En quoi la bande dessinée est-elle un "art ludique" ?
Nous appelons Art Ludique le courant artistique pictural qui traverse les disciplines de la bande dessinée, de l’animation, du jeu vidéo et de l’illustration. La bande dessinée y contribue donc tout à fait, les pionniers de la BD peuvent même en être considérés comme les pères fondateurs de l’Art ludique !
Mais notre démarche vise justement à sortir la BD de sa bulle, et à rassembler toutes les formes d’expression artistique qui racontent des histoires en images. Joann Sfar, Frank Miller ou encore Marjane Satrapi sont désormais aussi reconnus pour leurs films que leurs albums BD ; un jeune auteur comme Aleksi Briclot s’exprime avec autant de passion et d’aisance en dessinant les comics de la série Spawn qu’à la direction artistique du jeu vidéo Splinter Cell. Quant à Viktor Antonov, surtout connu pour le jeu Half Life 2, il a conçu avec génie les univers graphiques des films d’animation Renaissance, The Prodigies, bientôt l’adaptation de Cobra, sans parler d’un merveilleux livre illustré : The Colony.

→ Entrées présentées

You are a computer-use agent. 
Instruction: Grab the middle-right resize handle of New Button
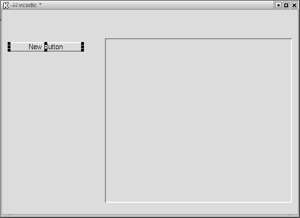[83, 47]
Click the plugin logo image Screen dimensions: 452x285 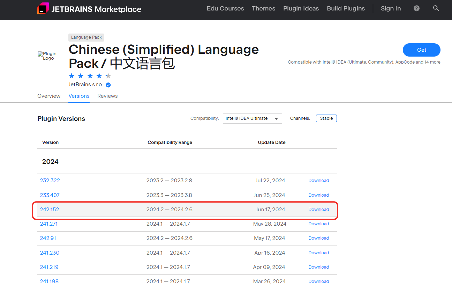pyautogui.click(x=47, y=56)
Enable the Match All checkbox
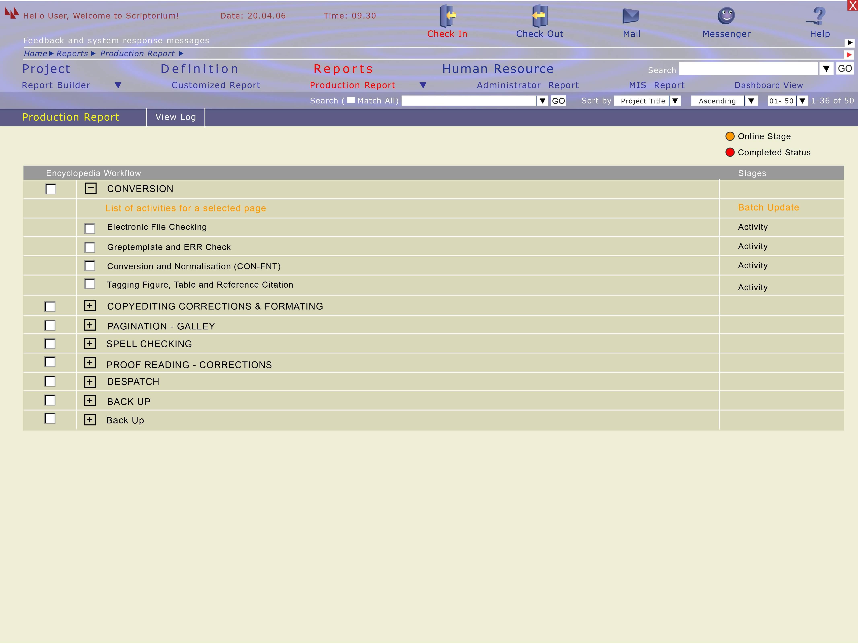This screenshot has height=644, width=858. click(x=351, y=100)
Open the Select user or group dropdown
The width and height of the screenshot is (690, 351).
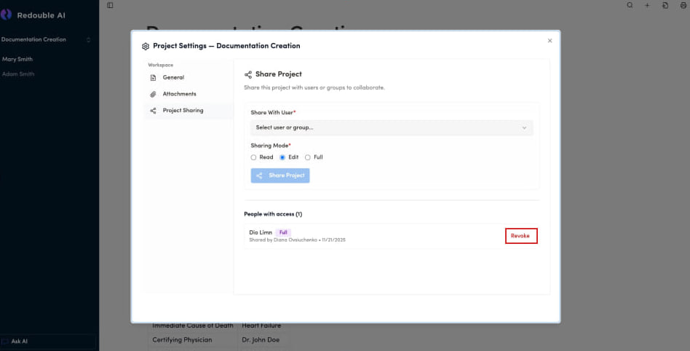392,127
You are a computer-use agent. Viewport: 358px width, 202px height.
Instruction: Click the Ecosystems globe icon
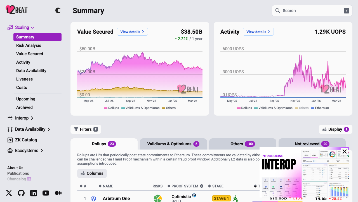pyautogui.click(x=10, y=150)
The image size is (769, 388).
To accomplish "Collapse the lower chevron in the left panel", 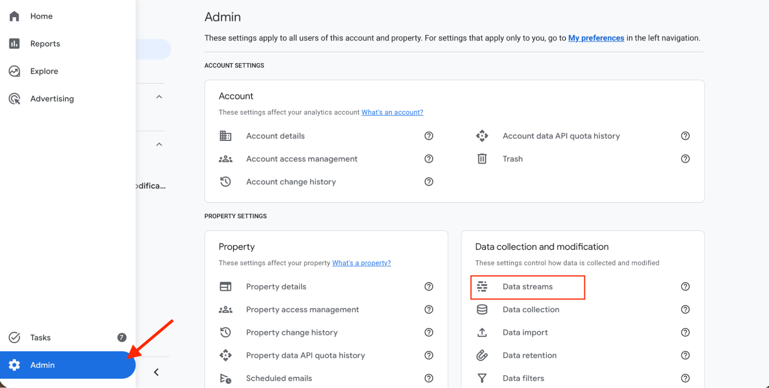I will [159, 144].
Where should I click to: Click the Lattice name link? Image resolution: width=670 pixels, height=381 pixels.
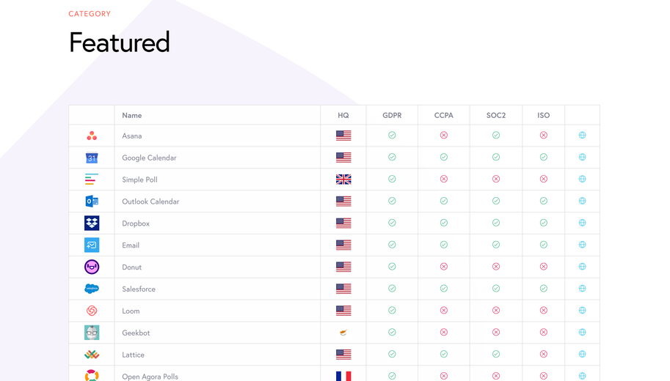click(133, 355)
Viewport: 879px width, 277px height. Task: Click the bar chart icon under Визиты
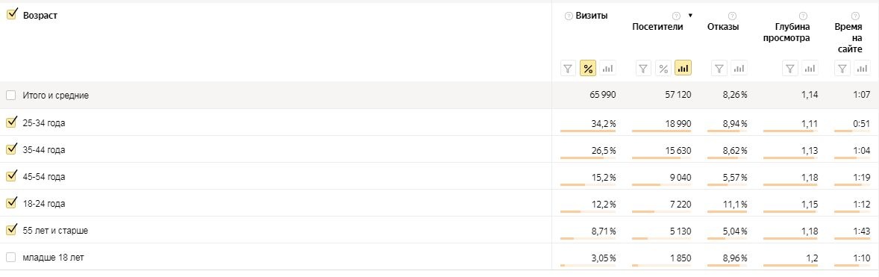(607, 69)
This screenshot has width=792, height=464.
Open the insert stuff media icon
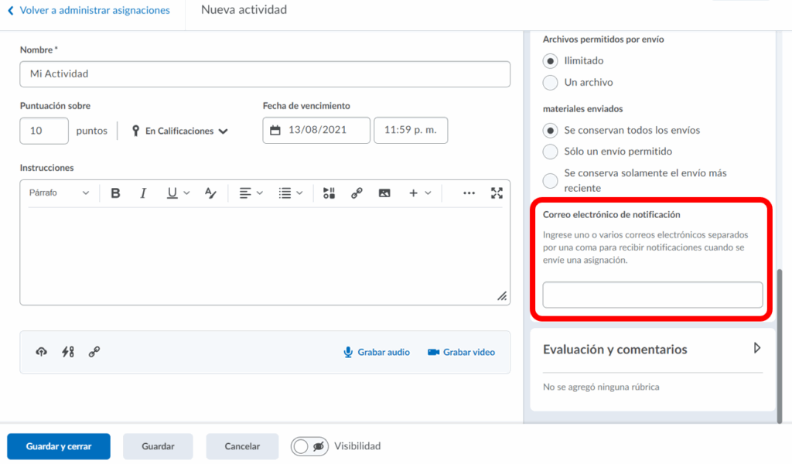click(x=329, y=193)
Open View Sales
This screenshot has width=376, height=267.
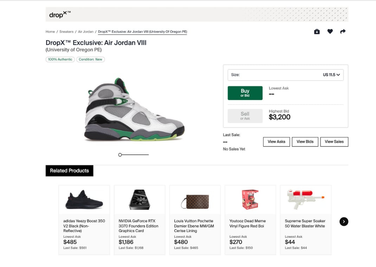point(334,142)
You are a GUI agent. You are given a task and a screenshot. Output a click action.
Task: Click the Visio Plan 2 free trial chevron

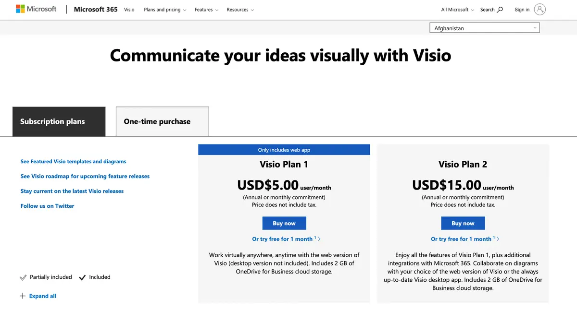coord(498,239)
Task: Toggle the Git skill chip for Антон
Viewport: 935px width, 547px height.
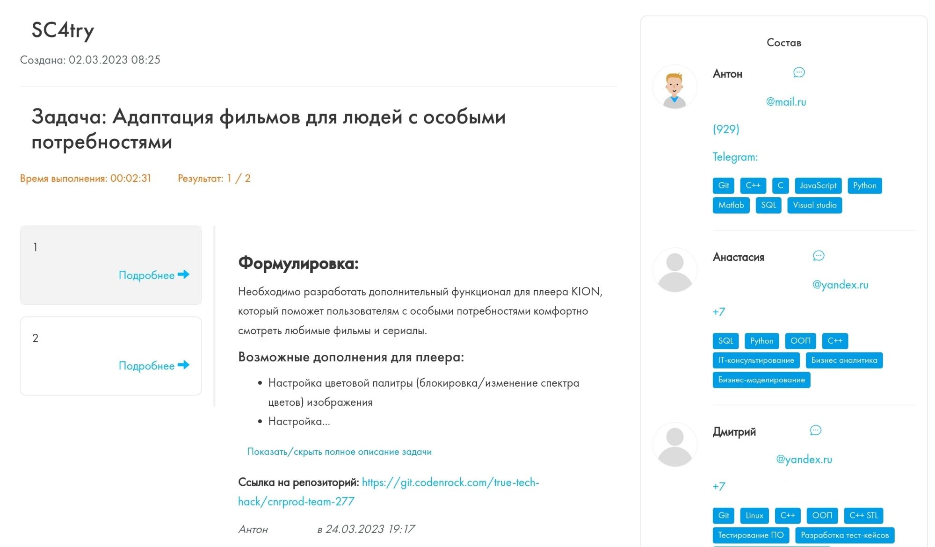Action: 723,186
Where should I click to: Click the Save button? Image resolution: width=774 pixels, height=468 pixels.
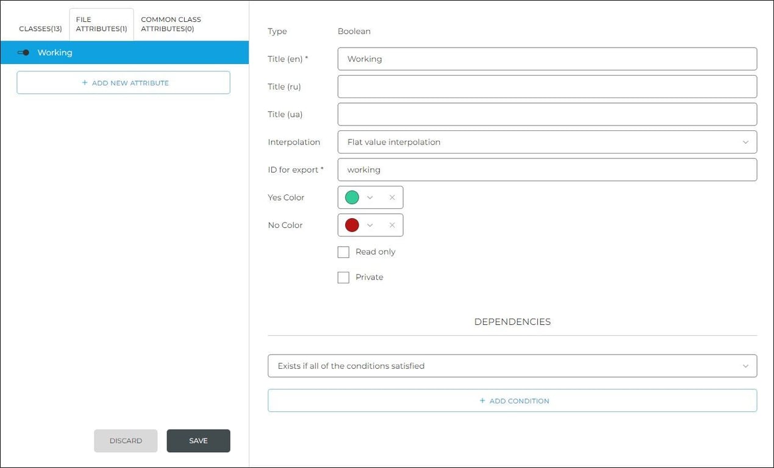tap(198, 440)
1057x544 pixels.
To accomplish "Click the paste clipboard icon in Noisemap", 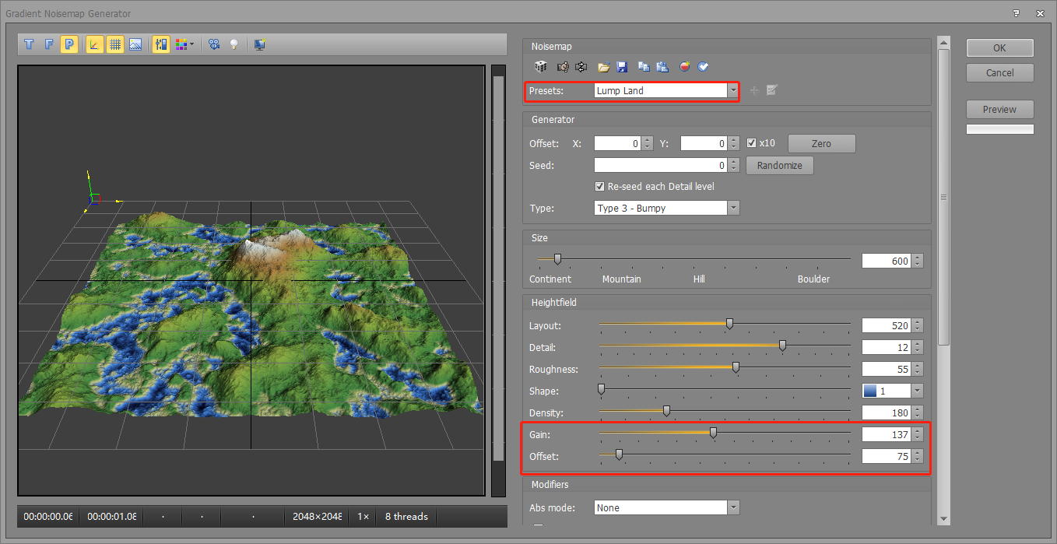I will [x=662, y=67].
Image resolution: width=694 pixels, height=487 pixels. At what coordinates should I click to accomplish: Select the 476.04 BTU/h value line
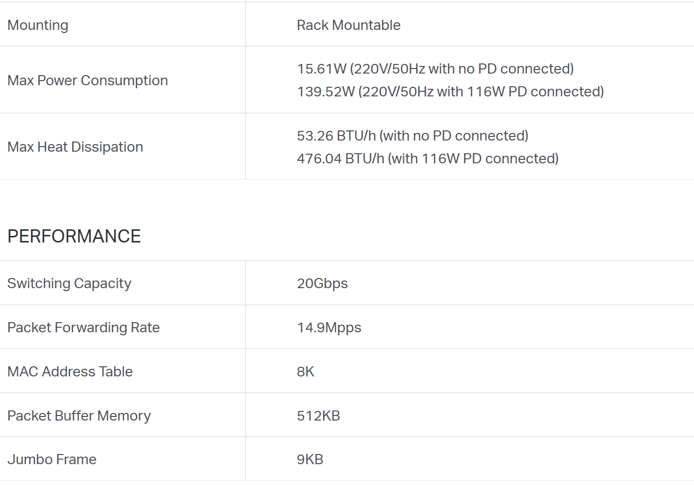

→ Série d'exercices
**1.** Recopiez fidèlement le passage de l'extrait sur l'Art ludique qui va de « En quoi la bande » jusqu'à « l’Art ludique ! » inclus.
**2.** Répondez aux questions suivantes à partir de l'extrait sur l'Art ludique.
(a) Quelles disciplines le courant de l'Art ludique traverse-t-il ?
(b) De quel jeu vidéo Aleksi Briclot assure-t-il la direction artistique ?
(c) Pour quel jeu Viktor Antonov est-il surtout connu ?
**3.** Réécrivez sous forme de liste le paragraphe de l'extrait sur l'Art ludique qui commence par « Mais notre démarche vise », en conservant ses faits principaux.
Les entrées ci-dessus forment un matériau distinct de l'extrait.

→ Réponses par exercice
**1.**
En quoi la bande dessinée est-elle un "art ludique" ?
Nous appelons Art Ludique le courant artistique pictural qui traverse les disciplines de la bande dessinée, de l’animation, du jeu vidéo et de l’illustration. La bande dessinée y contribue donc tout à fait, les pionniers de la BD peuvent même en être considérés comme les pères fondateurs de l’Art ludique !

**2.**
(a) La bande dessinée, l'animation, le jeu vidéo et l'illustration.
(b) Splinter Cell.
(c) Half Life 2.

**3.**
- Objectif : sortir la BD de sa bulle et rassembler toutes les formes d'expression artistique qui racontent des histoires en images.
- Joann Sfar, Frank Miller et Marjane Satrapi : désormais aussi reconnus pour leurs films que pour leurs albums BD.
- Aleksi Briclot : dessine les comics de la série Spawn et assure la direction artistique du jeu vidéo Splinter Cell.
- Viktor Antonov : surtout connu pour le jeu Half Life 2. Il a conçu les univers graphiques des films d'animation Renaissance et The Prodigies, puis bientôt ceux de l'adaptation de Cobra. Il est aussi l'auteur du livre illustré The Colony.